Of course, this weekend’s protests weren’t about child abuse per se. It’s an issue that seems to have been lost in a sea of other issues that might rightly be categorized under the heading ‘Tory Scum’ (see: bedroom tax, child poverty, disability benefit sanctions, tuition fees, trident, increasing the public debt despite austerity measures etc.).

I’m baying for violence and vandalism. Not because not because I don’t believe in the democratic process by which the Tories have been elected, not because I don’t respect the men and women who died during warfare – but because, according to allegations widely accepted by those in power to be true, some of the people we elected into government over a period of decades kidnapped, raped, assaulted and murdered children – or facilitated the cover-up of those who had. And our Minister for Justice thinks this is just a “thing that people did at that time.” I.e. in the 1970s, 80s and 90s, when I was a child, with big blue eyes and Findus Crispy Pancake dinners and an obsessive relationship with my Care Bear collection. Gove is suggesting that within living memory it was common practice to turn a blind eye if you knew children were being raped.

How can this possibly be an acceptable position for someone in government to hold? How can a man who has expressed this view be allowed to oversee the justice system in our country?

The public response to allegations of endemic child abuse has so far has been massively underwhelming. We are participating in a colossal under-reaction.

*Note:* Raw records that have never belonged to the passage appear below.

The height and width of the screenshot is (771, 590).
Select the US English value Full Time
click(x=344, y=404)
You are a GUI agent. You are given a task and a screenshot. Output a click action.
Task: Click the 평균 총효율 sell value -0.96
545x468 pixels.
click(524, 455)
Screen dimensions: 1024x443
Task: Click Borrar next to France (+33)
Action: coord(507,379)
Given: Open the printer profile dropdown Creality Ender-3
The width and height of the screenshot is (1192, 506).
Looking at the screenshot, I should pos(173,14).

Bubbles of outrage appear to have been burst by the launch of complicated, halting public and criminal inquiries that will take years to reach any satisfying climax. The complex nature of investigating historic sex abuse cases will ensure that almost all of the people who committed these terrible crimes will be dead before their victims see justice – if they aren’t dead already.

It was one terrible thing that decrepit, egoist television personalities were allowed to escape justice for decades. It is quite another thing when the very people we have entrusted to speak on our behalf are allowed to rape tiny children in plain sight and get away with it.

We should all be angry. We should all be taking to the streets, chucking washable paint over public memorials. Whatever side of the political divide we fall on we cannot let the endemic abuse of children go without a proper public outcry. There must be speedy justice and reform. We cannot allow this issue to fade away to nothing. We must show the people in power that we will not let their violence against our fellow citizens be forgotten. We must show the people in power that we will not stand for this happening ever again.